Jonathan Turley, professor of law at GWU, writes a telling piece in the L.A. Times today on “Clarence Thomas’ dangerous conceit.”
Thomas suggested that his critics were endangering freedom by undermining his authority and, by extension, the authority of the court. He insisted that his wife was being attacked because she believes in the same things he does and because they were “focused on defending liberty.” He added:
“You all are going to be, unfortunately, the recipients of the fallout from that — that there’s going to be a day when you need these institutions to be credible and to be fully functioning to protect your liberties…. And that’s long after I’m gone, and that could be either a short or a long time, but you’re younger, and it’s still going to be a necessity to protect the liberties that you enjoy now in this country.”
That was Thomas’ Louis XIV moment.
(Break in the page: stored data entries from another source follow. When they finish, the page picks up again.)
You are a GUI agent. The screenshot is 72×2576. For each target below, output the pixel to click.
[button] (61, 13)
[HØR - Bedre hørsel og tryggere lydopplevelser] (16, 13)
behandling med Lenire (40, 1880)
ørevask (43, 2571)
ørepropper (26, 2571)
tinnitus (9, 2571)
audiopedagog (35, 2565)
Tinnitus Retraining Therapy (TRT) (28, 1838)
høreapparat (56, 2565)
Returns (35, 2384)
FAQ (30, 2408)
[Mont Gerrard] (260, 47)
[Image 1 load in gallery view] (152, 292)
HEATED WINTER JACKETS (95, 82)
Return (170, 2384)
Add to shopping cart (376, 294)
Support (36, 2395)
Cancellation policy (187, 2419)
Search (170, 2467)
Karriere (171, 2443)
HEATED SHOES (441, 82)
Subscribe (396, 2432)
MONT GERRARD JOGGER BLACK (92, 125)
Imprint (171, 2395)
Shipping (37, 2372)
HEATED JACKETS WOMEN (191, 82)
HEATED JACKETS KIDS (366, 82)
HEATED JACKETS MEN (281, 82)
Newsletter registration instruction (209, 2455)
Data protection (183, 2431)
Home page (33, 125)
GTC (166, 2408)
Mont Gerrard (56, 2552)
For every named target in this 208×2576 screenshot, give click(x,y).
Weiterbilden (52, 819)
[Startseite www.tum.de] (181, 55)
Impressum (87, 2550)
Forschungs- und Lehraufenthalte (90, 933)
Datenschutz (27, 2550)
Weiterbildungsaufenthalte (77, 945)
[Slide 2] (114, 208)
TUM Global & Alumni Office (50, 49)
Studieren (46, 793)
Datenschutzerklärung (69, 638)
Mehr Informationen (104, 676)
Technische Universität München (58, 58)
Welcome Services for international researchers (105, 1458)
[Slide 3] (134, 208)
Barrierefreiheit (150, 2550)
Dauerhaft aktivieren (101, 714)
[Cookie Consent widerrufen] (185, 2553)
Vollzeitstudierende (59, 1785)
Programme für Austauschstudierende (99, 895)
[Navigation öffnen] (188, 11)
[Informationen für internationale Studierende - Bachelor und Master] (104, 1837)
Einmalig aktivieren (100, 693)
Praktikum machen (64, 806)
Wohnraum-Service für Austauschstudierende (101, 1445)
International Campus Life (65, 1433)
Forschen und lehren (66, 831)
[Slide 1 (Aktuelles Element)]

Thomas appears to have finally merged his own personality with the institution itself. Thus, any criticism — even criticism that he is harming the court — is an attack on the institution. It is more than an embarrassing conceit; it can be a dangerous delusion for any justice.
It’s time for Clarence Thomas to step down… Contrary to rumor there is no liberal campaign against conservative judges on the Supreme Court. The facts speak for themselves, these men hold themselves in conceit filled esteem they are not worthy of and is not fit their office.